● Task instructions: All lines from the one with "Task: Click into the Summary text field" onward, through the last line of the records below, are to be retyped word for word.

● Input data:
*** Block opens ***

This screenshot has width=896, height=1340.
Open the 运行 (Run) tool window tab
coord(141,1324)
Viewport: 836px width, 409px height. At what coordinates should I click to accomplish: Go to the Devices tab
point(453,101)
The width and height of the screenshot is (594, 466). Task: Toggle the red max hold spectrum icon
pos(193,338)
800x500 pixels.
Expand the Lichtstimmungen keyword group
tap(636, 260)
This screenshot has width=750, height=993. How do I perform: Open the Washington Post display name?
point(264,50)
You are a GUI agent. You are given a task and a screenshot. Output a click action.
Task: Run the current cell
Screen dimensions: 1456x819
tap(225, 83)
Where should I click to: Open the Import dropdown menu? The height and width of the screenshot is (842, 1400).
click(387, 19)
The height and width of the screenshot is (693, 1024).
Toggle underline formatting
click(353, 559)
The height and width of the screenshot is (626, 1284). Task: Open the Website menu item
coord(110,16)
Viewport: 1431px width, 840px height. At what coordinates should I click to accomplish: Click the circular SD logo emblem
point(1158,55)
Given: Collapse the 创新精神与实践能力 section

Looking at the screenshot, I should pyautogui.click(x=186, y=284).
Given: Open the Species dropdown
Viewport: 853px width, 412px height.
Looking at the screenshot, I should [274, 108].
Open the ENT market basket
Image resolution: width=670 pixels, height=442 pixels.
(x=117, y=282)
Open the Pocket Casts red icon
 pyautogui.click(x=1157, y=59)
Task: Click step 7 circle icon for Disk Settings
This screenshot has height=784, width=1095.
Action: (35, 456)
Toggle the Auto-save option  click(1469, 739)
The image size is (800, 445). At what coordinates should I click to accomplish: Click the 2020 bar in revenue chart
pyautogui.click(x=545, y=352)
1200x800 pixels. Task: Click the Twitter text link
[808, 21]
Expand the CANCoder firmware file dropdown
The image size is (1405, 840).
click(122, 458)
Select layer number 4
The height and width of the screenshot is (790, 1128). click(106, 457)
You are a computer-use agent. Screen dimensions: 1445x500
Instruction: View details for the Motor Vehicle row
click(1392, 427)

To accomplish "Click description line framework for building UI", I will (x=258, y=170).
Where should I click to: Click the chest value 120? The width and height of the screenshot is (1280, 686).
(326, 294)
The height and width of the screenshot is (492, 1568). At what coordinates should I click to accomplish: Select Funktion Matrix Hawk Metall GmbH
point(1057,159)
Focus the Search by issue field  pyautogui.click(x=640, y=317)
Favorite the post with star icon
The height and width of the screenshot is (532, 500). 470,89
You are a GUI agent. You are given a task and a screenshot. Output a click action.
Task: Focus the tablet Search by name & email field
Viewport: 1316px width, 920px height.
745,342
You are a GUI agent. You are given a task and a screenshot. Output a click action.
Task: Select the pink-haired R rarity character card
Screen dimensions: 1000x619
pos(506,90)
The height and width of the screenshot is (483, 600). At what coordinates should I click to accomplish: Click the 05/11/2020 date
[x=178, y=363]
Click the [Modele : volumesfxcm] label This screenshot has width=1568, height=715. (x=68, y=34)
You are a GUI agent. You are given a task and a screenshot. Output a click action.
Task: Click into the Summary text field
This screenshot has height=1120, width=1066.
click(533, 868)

*** Block closes ***

● Result of this exercise:
Task: Click into the Summary text field
This screenshot has height=1120, width=1066.
click(533, 868)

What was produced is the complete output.